Reputation: 194
German language uses diacritical characters ä, ö, ü. For international use, they are translated into ae, oe, ue (not a, o, u). This mean, that Müller is Mueller on his ID document. This is what we get, when we read the document with (for example) passport reader and this is what we save to the database table.
In next step we search for the records. We do it in two ways:
With manual insert there is little problem, because user may enter data international way: 'Mueller' or popular way 'Müller'.

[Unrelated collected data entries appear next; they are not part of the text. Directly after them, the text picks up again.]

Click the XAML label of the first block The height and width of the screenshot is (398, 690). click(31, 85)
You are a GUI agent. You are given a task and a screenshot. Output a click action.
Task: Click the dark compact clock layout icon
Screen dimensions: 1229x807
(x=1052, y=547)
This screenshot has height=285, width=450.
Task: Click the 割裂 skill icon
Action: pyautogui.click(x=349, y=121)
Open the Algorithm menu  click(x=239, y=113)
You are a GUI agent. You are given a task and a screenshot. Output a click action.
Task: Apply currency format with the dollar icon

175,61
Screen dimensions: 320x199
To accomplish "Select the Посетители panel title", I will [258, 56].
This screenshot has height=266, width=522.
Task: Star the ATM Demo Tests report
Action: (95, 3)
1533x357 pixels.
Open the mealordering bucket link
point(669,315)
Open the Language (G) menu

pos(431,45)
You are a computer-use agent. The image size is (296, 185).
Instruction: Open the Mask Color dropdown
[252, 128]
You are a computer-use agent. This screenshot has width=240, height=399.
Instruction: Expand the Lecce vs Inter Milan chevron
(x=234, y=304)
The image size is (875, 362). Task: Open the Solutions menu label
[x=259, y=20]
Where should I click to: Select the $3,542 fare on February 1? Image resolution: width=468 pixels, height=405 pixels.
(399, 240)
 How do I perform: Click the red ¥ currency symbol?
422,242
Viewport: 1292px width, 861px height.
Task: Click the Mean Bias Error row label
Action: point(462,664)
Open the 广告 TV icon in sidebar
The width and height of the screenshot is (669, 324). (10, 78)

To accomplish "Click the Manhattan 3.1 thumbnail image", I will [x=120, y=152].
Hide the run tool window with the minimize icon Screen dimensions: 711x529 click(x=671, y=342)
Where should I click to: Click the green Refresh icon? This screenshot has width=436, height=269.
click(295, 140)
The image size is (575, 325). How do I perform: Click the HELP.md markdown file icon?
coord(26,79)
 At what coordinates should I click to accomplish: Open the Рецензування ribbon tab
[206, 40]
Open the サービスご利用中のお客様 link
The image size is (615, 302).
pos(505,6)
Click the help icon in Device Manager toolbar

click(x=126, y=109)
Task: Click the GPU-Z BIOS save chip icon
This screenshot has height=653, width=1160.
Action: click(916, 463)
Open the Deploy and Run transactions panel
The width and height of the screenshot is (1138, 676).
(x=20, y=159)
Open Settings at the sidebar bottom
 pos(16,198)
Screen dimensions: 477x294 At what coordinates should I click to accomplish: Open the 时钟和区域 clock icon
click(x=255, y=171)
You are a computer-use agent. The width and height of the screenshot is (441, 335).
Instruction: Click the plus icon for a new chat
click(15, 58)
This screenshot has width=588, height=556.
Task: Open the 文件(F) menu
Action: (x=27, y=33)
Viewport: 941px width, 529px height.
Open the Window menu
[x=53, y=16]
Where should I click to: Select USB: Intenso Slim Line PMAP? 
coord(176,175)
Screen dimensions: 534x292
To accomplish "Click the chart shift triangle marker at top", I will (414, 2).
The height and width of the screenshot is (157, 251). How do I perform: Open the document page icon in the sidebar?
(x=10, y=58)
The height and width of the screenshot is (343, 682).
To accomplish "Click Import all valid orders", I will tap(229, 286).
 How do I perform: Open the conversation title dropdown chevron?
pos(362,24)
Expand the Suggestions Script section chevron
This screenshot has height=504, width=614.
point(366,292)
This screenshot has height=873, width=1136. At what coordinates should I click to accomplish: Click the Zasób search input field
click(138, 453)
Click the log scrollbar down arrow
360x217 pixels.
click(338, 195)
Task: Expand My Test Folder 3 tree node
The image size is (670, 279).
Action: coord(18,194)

This problem can be solved by using postgres extension Unaccent and modification of unaccent.rules file, so despite is user inserts 'Mueller' or 'Müller', we search in the database for Mueller.
So far so good...
BUT
in the same table we have also other origin's names - for example Turkish ones. Turks translates theirs umlauts (ä, ö, ü) directly into a, o, u, and this way they are saved on the documents, so Müller would by Muller on Turkish document. This causes a problem because (as described before) we search with German unnaccent.rules and we don't find people who we search for.
Long story, but finally question...
Select * from table where last_name = unaccent('Müller' (use German rules)) or last_name = unaccent('Müller' (use Turkish rules))
(I know that what's above does not work, but maybe there is something similar we could use)
regards M
Upvotes: 1
Views: 423
Reputation: 246073
The solution should be simple. Define your German unaccent dictionary (I'll call it entumlauten
), then query like
SELECT ...,
last_name = unaccent('unaccent', 'Müller') AS might_be_turkish,
last_name = unaccent('entumlauten', 'Müller') AS might_be_german,
FROM tab
WHERE last_name IN (unaccent('unaccent', 'Müller'),
unaccent('entumlauten', 'Müller'))
IN
(or (= ANY
) will perform better than OR
, because it can use an index scan. The additional columns in the SELECT
list tell you which condition was matched.
Upvotes: 2
Reputation: 1107
Use soundex()
function. This is suitable only for creating lists for human user to pick wanted name. You probably should clean all diacritics (use the Turkish way) before using this.
It also handles similar sounding letters, like C, S and Z or D and T. So Schmidt
would match Smith
or Jönssen
matches Johnson
.
Upvotes: 0